ESRI Annual Geary Lecture: Fixing the Euro, Patches Won't Do

Venue: ESRI, Whitaker Square, Sir John Rogerson’s Quay, Dublin 2

The ESRI's annual Geary Lecture will be held on Tuesday 24 January 2017 at 4pm at the ESRI. It will be delivered by Charles WyploszProfessor of Economics at The Graduate Institute, Geneva and Director at International Center for Monetary and Banking Studies.
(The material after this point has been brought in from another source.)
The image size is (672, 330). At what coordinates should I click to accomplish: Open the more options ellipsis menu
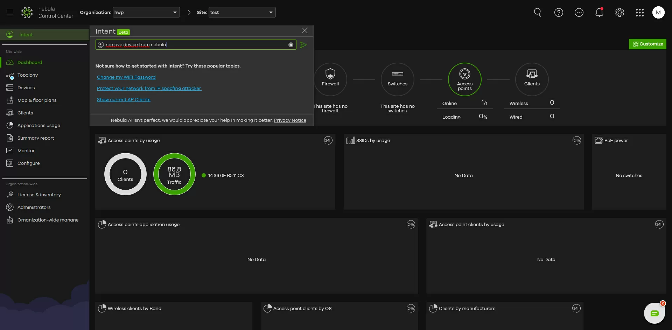click(579, 13)
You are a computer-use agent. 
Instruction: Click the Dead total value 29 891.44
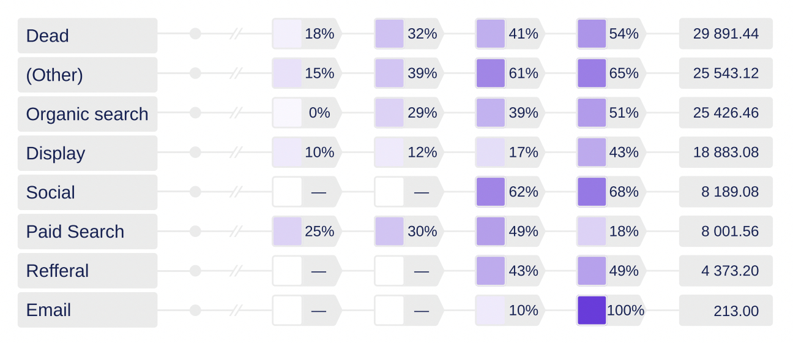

Patches won’t do, fiscal federalism will

The EU is a spectacular achievement, which has raised standards of living across its member states. The current backlash, which is gathering strength in most member countries, is largely driven by dissatisfaction with a limited number of issues. The common underlying cause is that the EU wants to be neither a federation nor a collection of nation states. It works by assigning some tasks to the community level, others are left at the national level and yet others are shared responsibilities. The economic logic behind the existing allocation of tasks is not always apparent. Applying the principles of the theory of fiscal federalism suggests that an overhaul is needed. Some tasks ought to be centralized while others are decentralized.

Charles Wyplosz

Charles Wyplosz is Professor of International Economics at the Graduate Institute in Geneva where he is Director of the International Centre for Money and Banking Studies. He currently serves as Policy Director of the Center for Economic Policy Research (CEPR). His main research areas include financial crises, European monetary integration, fiscal policy and regional monetary integration. He is the co-author of two leading textbooks and has published several books and many professional articles. He has served as consultant to many international organizations and governments and is a frequent contributor to public media. A French national, Charles Wyplosz holds a degree in Engineering from Ecole Centrale, Paris, and a PhD in Economics from Harvard University.

ESRI Geary Lectures 

The Geary lecture is organised each year by the ESRI and honours Dr R. C. Geary (1896 –1983), the first Director of the Institute. Dr Geary is regarded as the most eminent Irish statistician of the twentieth century. Lectures have been given by some of the world’s foremost scholars in the fields of economics, statistics and sociology, including a number of Nobel Prize winners.